Per Caritatem

Another nice passage from Benson, as found in, The Improvisation of Musical Dialogue:

“So what results from the improvisatory movement of composition and performance? From musical energia grows an ergon—but an ergon that still remains within the play of musical energia, and from which it cannot be disconnected. Indeed, we might more properly say that this ergon exists as energia. Thus, improvisation provides a way of conceptualizing music that does not force us to choose between defining music as either ergon or energia. Music that is improvised endures and is yet transitory. Being transitory, its existence is very much genetic, historical, changing: but, in that it likewise endures, it has a continuing identity” (p. 125).

So many nice theological parallels come to mind! I also noticed that Benson has a nice article on Jean-Luc Marion on one of my favorite blogs, TheoPhenomenon.


2 Responses so far

Thank you for drawing this work to my attention to Benson’s insights. I have the book but haven’t dug into it.

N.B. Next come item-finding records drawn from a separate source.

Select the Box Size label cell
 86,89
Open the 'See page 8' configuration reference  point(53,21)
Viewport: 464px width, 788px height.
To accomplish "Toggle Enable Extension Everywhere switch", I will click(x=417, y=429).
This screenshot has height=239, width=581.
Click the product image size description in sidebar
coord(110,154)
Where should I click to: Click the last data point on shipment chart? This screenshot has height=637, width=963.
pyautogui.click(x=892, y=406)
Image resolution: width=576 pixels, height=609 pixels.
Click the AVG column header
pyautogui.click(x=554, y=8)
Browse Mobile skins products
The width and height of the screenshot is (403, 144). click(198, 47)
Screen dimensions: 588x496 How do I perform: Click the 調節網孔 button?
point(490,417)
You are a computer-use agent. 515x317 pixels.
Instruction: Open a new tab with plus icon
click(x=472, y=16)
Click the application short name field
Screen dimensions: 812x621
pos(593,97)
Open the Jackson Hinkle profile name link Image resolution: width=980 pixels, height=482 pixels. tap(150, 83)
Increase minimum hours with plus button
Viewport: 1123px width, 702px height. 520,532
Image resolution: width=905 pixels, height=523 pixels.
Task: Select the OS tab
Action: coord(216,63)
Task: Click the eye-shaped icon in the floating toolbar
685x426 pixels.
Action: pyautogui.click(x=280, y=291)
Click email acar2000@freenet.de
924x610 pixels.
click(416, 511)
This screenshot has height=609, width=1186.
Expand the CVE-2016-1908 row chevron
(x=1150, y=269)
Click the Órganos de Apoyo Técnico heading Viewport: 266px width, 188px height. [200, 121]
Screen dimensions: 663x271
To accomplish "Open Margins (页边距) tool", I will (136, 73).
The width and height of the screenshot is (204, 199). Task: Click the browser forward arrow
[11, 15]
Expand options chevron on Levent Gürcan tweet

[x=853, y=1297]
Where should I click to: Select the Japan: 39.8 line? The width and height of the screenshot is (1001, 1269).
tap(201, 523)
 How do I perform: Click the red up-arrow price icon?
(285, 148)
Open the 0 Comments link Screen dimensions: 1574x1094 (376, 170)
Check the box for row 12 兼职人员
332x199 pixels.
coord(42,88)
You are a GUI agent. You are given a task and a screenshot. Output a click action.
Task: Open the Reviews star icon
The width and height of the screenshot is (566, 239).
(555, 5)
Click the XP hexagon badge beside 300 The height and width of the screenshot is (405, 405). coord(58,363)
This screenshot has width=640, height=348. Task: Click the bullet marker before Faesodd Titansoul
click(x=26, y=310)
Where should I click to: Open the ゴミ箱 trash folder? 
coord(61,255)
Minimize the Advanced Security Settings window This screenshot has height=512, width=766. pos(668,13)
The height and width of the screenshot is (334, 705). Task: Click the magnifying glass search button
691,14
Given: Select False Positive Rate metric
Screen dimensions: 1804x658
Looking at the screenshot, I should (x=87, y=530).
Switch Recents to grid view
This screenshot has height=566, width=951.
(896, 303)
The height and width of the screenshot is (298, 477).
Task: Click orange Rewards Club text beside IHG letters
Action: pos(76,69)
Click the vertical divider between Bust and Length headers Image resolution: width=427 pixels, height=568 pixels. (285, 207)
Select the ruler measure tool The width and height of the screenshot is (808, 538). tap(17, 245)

I appreciate the sensibilities you bring to your blogging.

Thanks!


You are quite welcome, Bill, and thank you for your kind (and encouraging words). I wrote an essay that shares “family resemblances” with some of Benson’s insights. If you are interested,here’s the information: Nielsen, Cynthia R. “What Has Coltrane to Do With Mozart: The Dynamism and Built-in Flexibility of Music,” Expositions 3 (2009): 57–71. (If you look me up on academia.edu, you should be able to download a copy of the essay.)